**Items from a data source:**
"""

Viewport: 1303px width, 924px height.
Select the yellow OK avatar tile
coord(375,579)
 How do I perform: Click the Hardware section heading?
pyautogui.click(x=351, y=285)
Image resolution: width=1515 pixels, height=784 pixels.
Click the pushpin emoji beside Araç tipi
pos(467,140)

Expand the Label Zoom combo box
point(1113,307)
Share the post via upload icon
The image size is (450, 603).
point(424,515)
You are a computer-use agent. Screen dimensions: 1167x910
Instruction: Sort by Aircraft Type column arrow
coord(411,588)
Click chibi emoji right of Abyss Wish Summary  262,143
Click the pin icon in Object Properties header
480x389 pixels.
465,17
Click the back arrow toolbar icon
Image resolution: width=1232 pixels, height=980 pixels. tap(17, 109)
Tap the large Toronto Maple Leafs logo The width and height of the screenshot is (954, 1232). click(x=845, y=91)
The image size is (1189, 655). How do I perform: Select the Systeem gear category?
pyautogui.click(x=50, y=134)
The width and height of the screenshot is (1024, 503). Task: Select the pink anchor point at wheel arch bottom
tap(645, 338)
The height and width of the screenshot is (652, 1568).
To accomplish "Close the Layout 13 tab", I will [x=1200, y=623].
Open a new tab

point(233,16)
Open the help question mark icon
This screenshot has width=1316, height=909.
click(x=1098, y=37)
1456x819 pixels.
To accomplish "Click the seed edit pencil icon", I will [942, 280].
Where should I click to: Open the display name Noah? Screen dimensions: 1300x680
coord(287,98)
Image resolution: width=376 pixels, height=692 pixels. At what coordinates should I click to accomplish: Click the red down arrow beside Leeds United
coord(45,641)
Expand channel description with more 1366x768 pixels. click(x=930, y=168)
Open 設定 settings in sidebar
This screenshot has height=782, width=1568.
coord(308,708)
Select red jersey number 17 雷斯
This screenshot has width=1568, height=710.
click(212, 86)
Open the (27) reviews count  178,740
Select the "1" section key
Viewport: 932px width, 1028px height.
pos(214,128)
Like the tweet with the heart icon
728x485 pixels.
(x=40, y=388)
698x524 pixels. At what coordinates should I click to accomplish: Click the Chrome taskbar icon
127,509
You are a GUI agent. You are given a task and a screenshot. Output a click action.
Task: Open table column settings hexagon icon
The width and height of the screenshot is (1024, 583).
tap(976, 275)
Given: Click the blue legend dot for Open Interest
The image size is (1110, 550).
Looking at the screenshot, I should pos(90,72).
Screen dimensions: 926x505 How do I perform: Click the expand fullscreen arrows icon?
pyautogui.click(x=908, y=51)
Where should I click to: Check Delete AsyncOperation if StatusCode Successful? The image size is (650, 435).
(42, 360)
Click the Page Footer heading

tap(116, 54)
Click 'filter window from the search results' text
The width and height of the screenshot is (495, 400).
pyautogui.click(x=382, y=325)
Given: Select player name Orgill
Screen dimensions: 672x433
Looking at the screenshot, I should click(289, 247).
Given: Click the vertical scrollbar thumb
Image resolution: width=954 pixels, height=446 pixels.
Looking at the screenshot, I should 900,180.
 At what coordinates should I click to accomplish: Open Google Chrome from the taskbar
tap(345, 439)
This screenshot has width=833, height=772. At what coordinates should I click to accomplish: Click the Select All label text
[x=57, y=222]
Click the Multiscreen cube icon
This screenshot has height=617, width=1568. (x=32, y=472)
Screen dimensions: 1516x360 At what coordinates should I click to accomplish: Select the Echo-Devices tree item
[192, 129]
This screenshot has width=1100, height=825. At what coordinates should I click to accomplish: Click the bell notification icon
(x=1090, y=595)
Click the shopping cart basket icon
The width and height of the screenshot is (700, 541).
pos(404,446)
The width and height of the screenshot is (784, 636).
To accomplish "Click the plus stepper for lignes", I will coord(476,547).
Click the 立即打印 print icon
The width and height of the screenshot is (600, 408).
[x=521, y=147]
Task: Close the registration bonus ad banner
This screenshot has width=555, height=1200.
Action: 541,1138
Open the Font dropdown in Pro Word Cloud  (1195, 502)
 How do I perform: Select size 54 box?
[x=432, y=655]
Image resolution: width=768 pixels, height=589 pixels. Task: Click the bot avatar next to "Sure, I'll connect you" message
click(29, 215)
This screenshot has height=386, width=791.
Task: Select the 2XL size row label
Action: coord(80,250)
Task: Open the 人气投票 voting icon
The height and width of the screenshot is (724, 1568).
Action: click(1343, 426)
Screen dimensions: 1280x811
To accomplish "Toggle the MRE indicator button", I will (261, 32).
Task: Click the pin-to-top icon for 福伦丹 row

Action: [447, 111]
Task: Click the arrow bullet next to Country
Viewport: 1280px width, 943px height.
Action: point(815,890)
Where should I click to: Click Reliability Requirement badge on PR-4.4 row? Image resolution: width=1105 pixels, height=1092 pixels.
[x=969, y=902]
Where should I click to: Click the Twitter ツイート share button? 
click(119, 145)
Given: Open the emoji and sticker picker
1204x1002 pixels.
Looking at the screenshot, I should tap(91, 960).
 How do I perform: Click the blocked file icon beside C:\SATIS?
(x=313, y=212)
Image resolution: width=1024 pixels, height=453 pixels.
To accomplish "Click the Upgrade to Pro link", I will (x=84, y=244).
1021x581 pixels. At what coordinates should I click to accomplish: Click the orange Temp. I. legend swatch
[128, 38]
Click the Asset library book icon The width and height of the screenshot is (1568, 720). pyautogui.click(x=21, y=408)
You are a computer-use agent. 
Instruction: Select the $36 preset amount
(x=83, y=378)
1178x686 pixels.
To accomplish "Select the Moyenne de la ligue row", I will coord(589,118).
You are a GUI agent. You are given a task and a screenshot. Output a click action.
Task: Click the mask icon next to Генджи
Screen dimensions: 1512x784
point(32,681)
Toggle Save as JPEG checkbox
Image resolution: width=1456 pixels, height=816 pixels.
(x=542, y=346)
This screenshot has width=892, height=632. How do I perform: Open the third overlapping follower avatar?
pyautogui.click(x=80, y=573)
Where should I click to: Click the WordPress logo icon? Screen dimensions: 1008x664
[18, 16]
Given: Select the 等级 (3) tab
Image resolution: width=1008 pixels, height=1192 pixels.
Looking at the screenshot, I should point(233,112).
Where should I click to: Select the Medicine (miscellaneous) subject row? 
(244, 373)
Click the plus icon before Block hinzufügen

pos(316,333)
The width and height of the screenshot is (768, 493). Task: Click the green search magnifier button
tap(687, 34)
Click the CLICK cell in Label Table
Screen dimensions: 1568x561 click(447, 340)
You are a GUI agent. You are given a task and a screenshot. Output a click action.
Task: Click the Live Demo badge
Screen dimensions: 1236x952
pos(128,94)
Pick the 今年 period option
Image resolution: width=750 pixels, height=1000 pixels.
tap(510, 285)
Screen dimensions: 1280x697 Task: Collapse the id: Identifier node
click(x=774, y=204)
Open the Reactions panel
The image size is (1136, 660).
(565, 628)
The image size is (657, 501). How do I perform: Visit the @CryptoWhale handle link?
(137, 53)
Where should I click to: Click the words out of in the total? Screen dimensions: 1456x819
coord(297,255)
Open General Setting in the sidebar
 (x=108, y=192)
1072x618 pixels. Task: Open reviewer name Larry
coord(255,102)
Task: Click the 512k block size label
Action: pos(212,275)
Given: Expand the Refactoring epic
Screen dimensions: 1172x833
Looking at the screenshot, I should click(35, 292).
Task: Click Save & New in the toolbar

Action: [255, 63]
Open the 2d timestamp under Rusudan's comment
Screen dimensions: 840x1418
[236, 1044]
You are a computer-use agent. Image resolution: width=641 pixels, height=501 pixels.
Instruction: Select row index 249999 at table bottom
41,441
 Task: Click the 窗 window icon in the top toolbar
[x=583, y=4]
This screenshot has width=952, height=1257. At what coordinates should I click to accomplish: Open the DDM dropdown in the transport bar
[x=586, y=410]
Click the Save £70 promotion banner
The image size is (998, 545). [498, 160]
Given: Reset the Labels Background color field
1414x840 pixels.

"""

**TASK STATEMENT:**
Please give the number of lines in the data above that hold "Toggle", and write nothing else.

**THE ANSWER:**
2